Golfers have a swing frequency associated with the swing of each golf club in a set. The golfer's swing frequency is inversely related to the time of a particular portion of the golfer's normal swing of a club. When the golfer begins his downward swing, he raises the club above his head and then he pulls his arms downwardly toward the ball, thereby accelerating the club. As the downward swing begins, the club flexes backwardly, due to the inertia of the club head tending to remain in place, thereby storing potential energy in the bent club shaft. When the acceleration of the club head reaches a maximum and begins to decrease, the club shaft begins to flex forward and straighten out. This motion is similar to a pendulum passing through its lowest point.

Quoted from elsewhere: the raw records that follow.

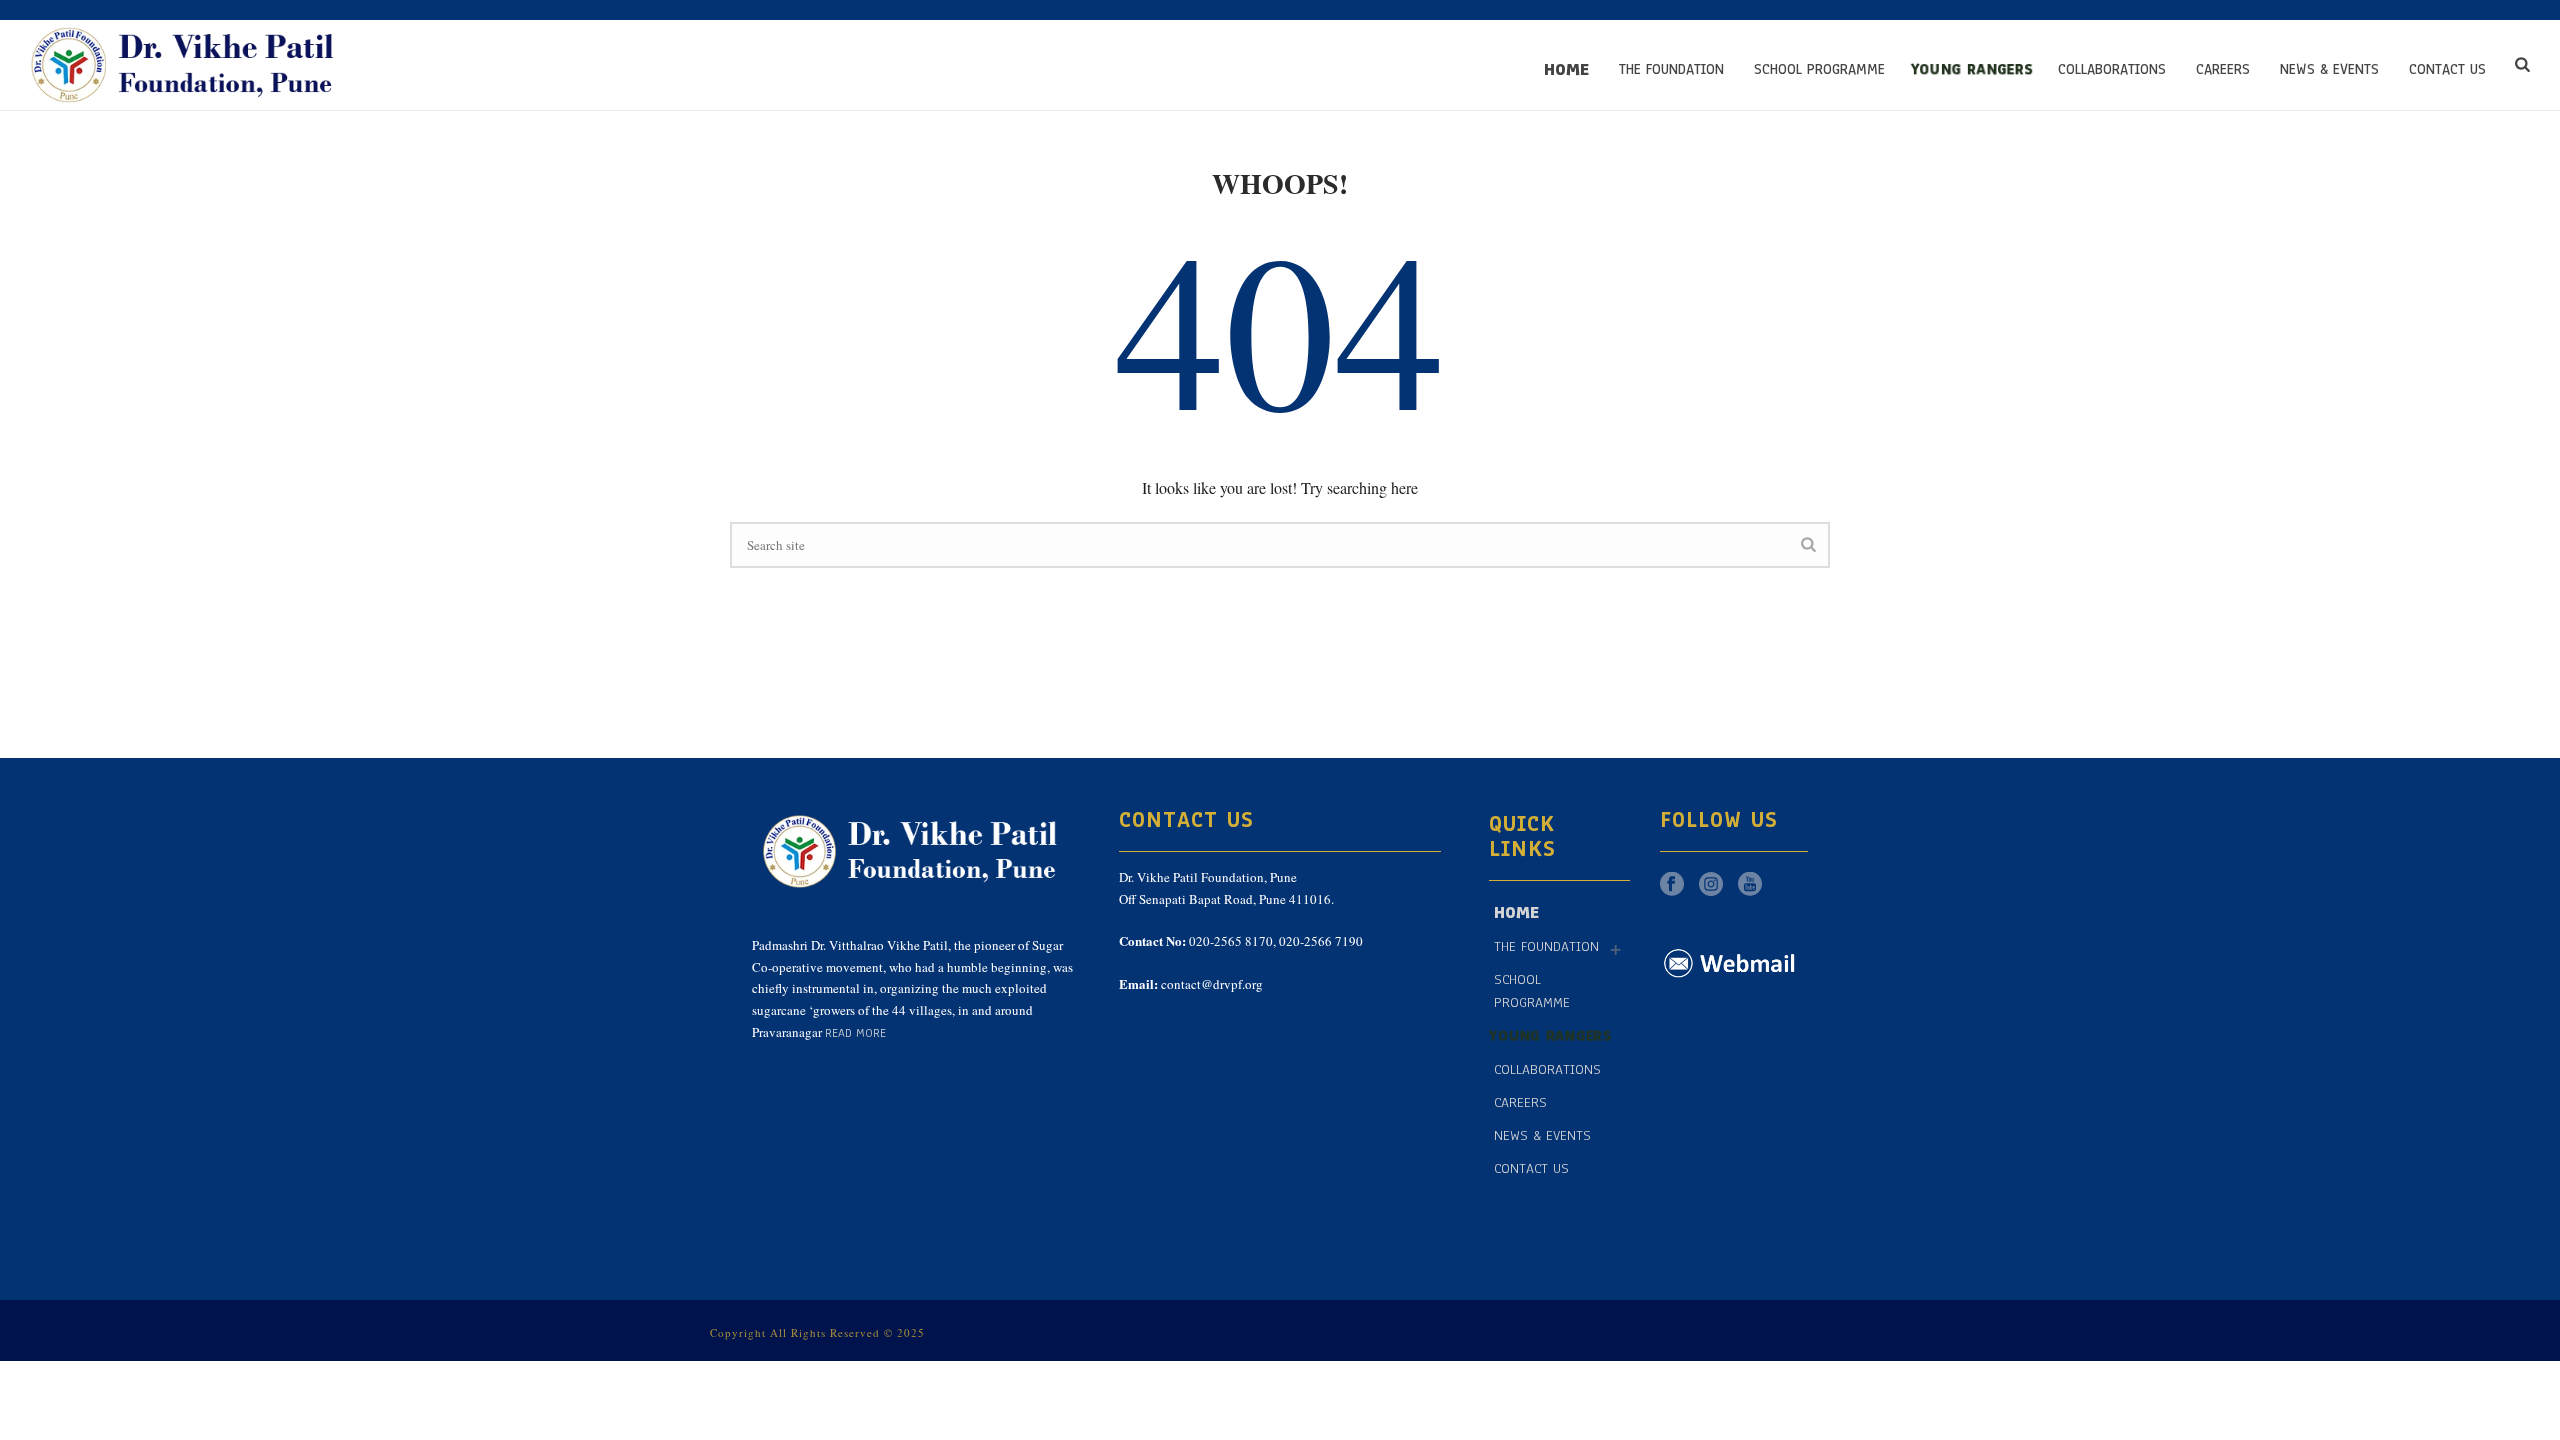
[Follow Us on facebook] (1672, 885)
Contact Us (2447, 69)
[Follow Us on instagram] (1711, 885)
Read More (855, 1033)
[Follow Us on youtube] (1750, 885)
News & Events (2329, 69)
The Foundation (1671, 69)
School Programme (1819, 69)
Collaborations (2112, 69)
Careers (2223, 69)
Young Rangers (1971, 69)
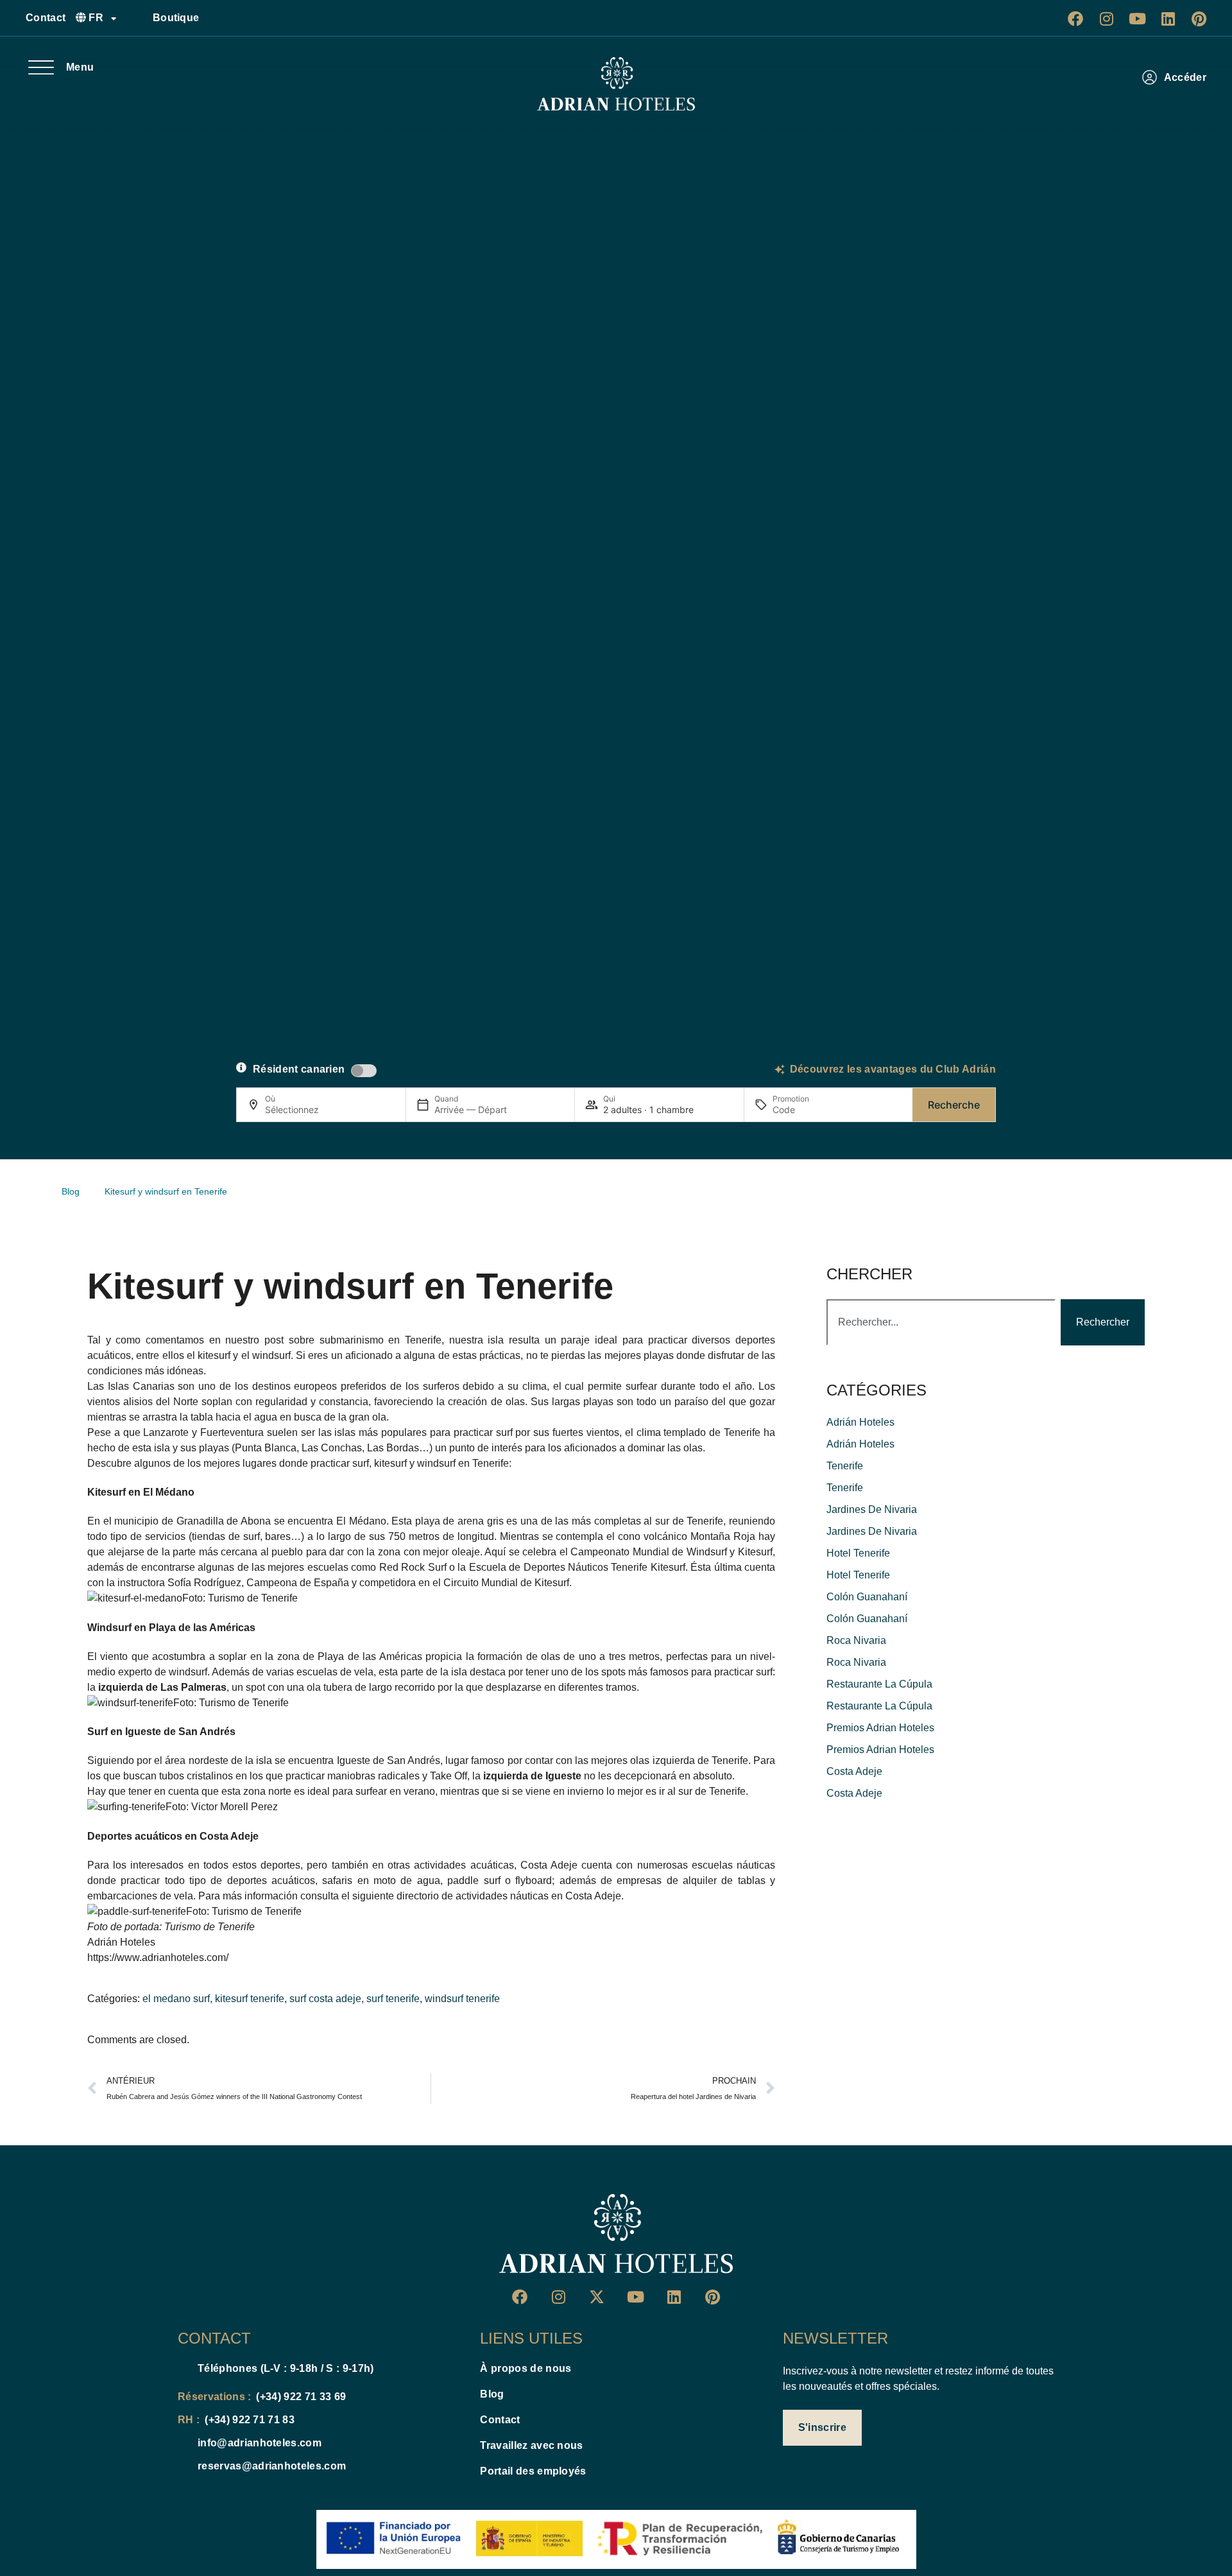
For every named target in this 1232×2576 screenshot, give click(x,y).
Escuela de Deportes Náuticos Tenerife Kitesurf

The club head has maximum velocity and zero acceleration with respect to the axis of its grip when the shaft has sprung from bent and is passing through the point of its oscillation cycle in which the club shaft is straight. At ball impact, the club head velocity is the sum of its velocity with respect to the grip axis plus the velocity from the motion of the grip axis itself moving approximately circularly in the golfer's hands. Preferably, the club shaft is straight at ball impact, so as to impart maximum momentum to the ball as a result of the club head velocity being maximum when the shaft is straight.
Each particular golf club has a natural frequency at which it will oscillate if it is held at the grip end, bent and released. This is the frequency at which the above described oscillation occurs. It is desirable to match a golfer's swing frequency to the natural frequency of each club in his set so that at ball impact each club shaft is straight.
The swing frequency phenomenon is explained more fully in U.S. Pat. Nos. 5,351,952, 5,441,256 and 5,478,073 to Hackman. These applications and patent describe how swing frequency can be measured. The time that elapses between the time at which club head acceleration is at a maximum and the time of ball impact (at which time acceleration takes a characteristic plunge to negative acceleration) is called swing time, t. Swing time is the time interval in the golfer's swing during which it is desired that approximately one-fourth of an oscillation cycle of the golfer's club occurs to make the club shaft straight at ball impact. It must be assumed that the time from when the club begins to straighten out (at maximum acceleration) until the club shaft is straight (at acceleration of zero) is approximately one-fourth of an oscillation cycle of the golf club. The swing frequency therefore equals one-fourth cycle divided by the amount of time it takes for the club shaft to straighten--which is the swing time, t : EQU frequency=1/(4t)tm (EQUATION 1).
Since a person swinging a golf club does not exert on the club a perfectly sinusoidal driving force, a correction factor, k, is necessary to accommodate the imperfections. The above equation then becomes EQU frequency=k/(4t) tm (EQUATION 2).
Swing frequency can be obtained by measuring the swing time, t from maximum acceleration until ball impact and inserting that time quantity into Equation 1, or Equation 2 if k has been determined.
Currently, clubs must be custom made in order to exactly match a golf club to a golfer's swing. One type of custom matching invention is shown in U.S. Pat. No. 4,122,593 to Braly. Custom making golf clubs involves measuring the swing frequency of the golfer for each particular club length, cutting a club shaft to a particular length while maintaining the desired natural frequency, and assembling the club from multiple parts, including the shaft. This method is labor intensive and it is difficult in this process to correctly cut the club shaft to the length which will give it the desired final frequency. Furthermore, a significant amount of time elapses between the initial measuring of the golfer's swing and completion of the custom made set of clubs. This waiting period adds to the disadvantage of this relatively expensive process.
The other method currently used to match a golfer to a golf club is somewhat inaccurate. This method involves the golfer choosing which one of four stiffness categories he or she wants the set of clubs to have. The stiffness categories are normally denominated, in order from most flexible to stiffest, LADIES, REGULAR, STIFF and EXTRA STIFF. Once the golfer determines which category suits him or her best, one club of each type (e.g. iron, wood) is selected from that chosen stiffness category to make up a set.
The reason this method is inaccurate is that each club in each category may vary widely in natural frequency from every other club in that same category. For example, a person comparing two nine iron, regular stiffness clubs may find that one differs in natural frequency of oscillation from the other by as much as 10 or 20 cycles per minute. A golfer may swing a regular stiffness 9 iron sample club and prefer the "feel" of it. The golfer may order one expecting a similar "feel", but get a club having a frequency varying substantially from the club he had swung.
Most golfers'swing frequencies vary between five cycles per minute and fifteen cycles per minute from swing to swing. Therefore, it is desirable to match the golfer's swing frequency to the natural frequency of a particular club within four cycles per minute. The time from measuring the golfer's swing frequency until receipt by the golfer of the clubs should be very low and the cost, as compared to custom fitting of clubs, should be low.